Profitability, he said, will only start to come in two or three years.

“I’m actually always wary not to celebrate success before you know what it actually is. And at the moment, we’re still growing, we’re still scrappy, we’re still scared,” he explained.

“And in as much as money is important, it’s not the yardstick that we should use to determine your life and your values and how you try to build a company…

“We’re basically still growing and investing for growth.”

Up to now, most users of the site have been in the diaspora – first and second-generation African families who want to stay in touch with their roots.

African online market
But Njoku is eyeing the vast potential of the African online market for expansion and has tasked engineers to figure out the best way to compress films so quality is not lost on poor Internet lines.

Njoku and Gotter have also set up the music download site iroking.com, dubbed the “African Deezer”, featuring 35 000 tracks from Nigeria and other countries on the continent in MP3 format.

Another venture, “Sparks,” supports and finances young Nigerian start-ups.

What’s clear is that Njoku is not short of ideas or energy.

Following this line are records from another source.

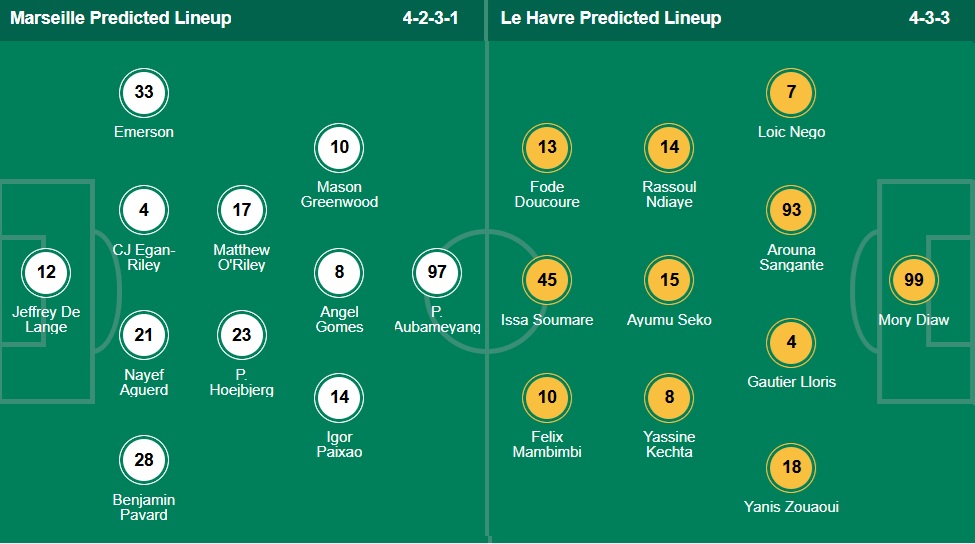Click Angel Gomes's number 8 badge
Viewport: 975px width, 544px height.
coord(339,272)

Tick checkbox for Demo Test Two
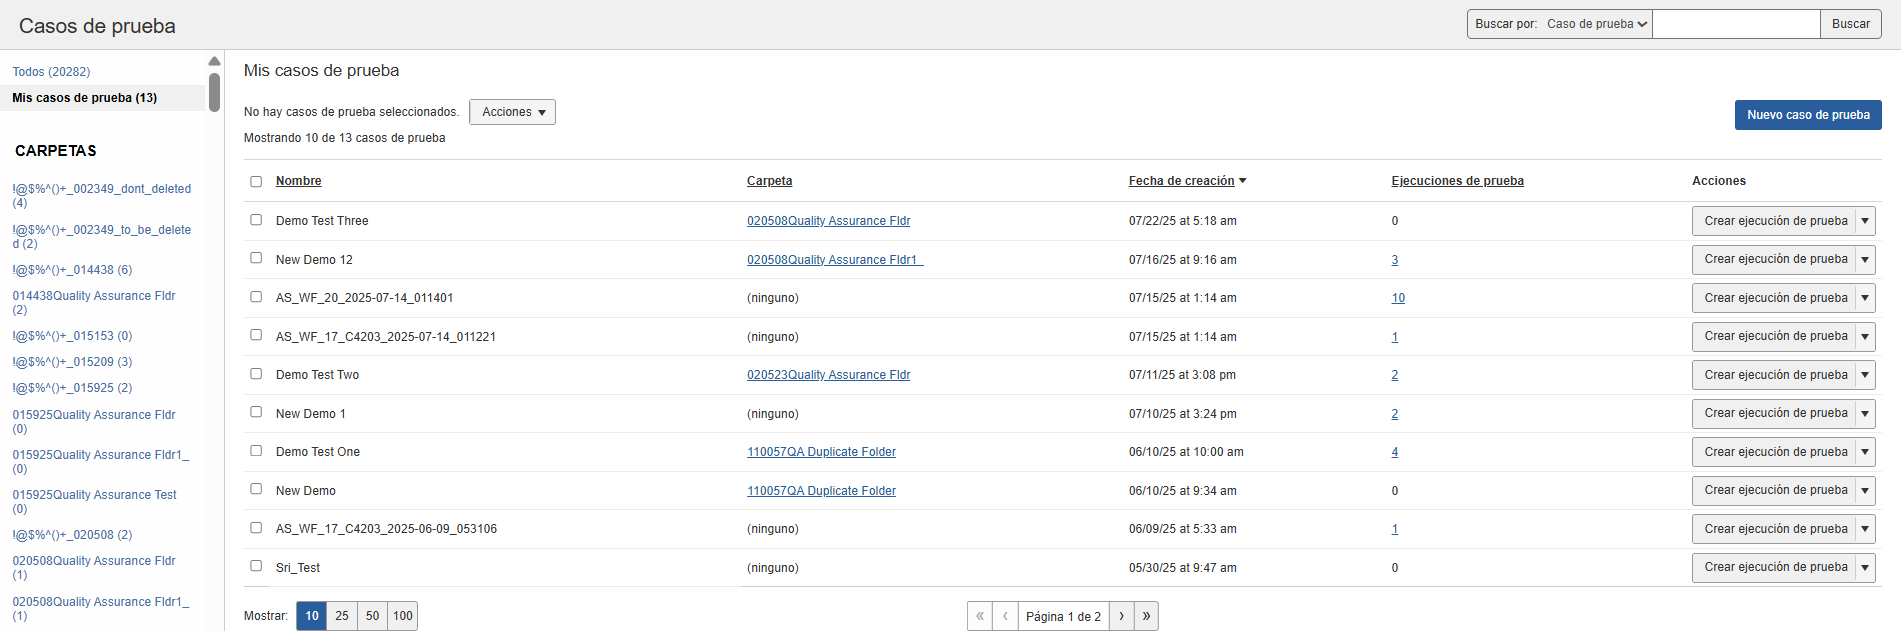click(256, 374)
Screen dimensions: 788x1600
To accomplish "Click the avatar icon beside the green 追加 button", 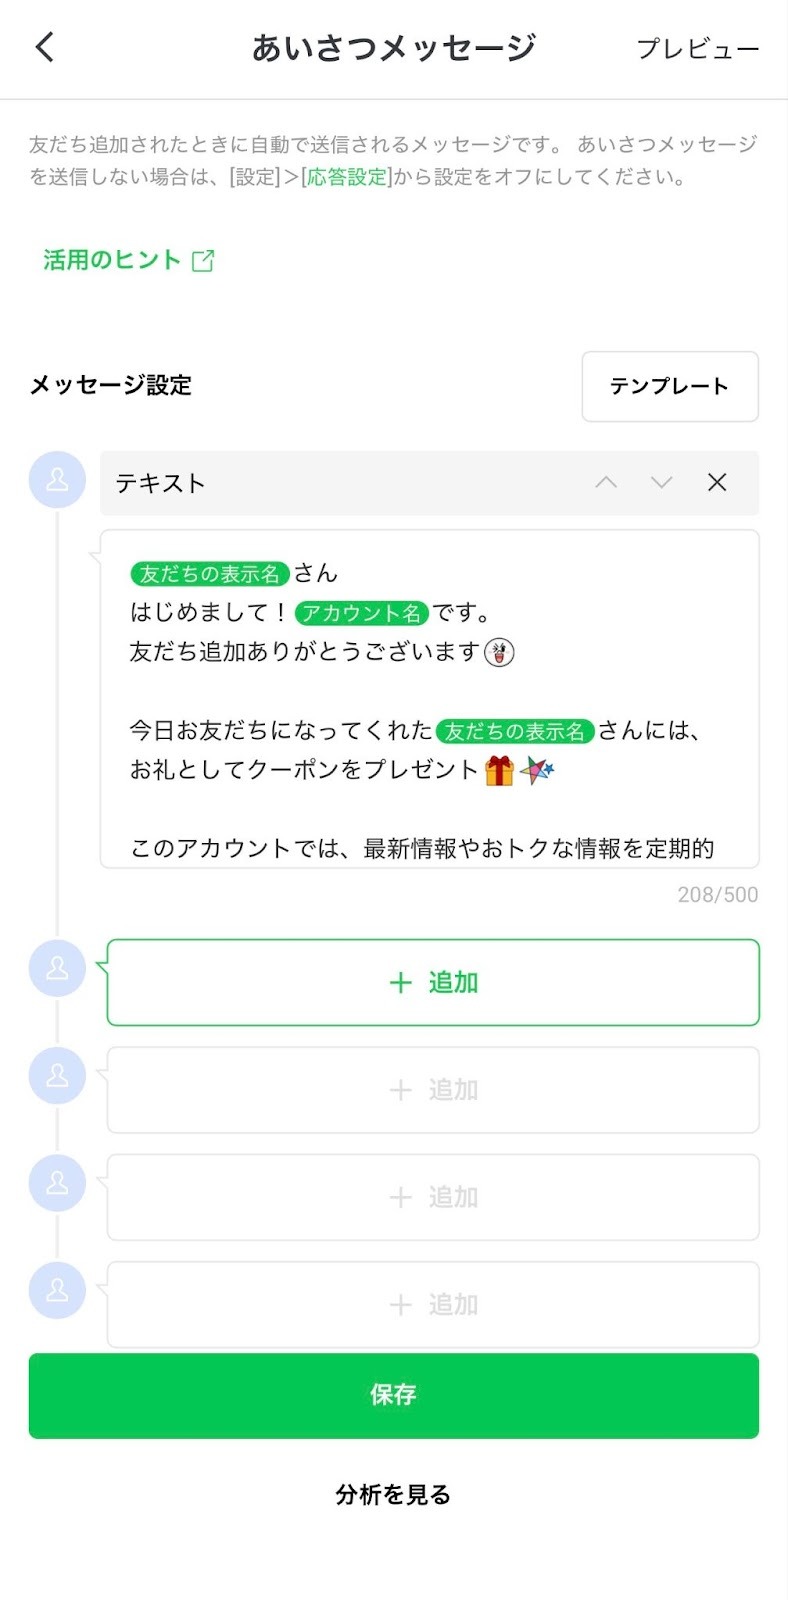I will point(57,968).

The self-confessed workaholic reckons he spends more than 100 hours a week in his office and is eager to share his experiences with young Nigerians, mindful that they will determine his future success.

“I think tenacity is one of the most important things because things are never going to go in the right way,” he said.

“So, if you can get knocked down five years in a row and still be excited, still be enthusiastic and still be in the fight… I think I’m fortunate to have been able to continue somehow.”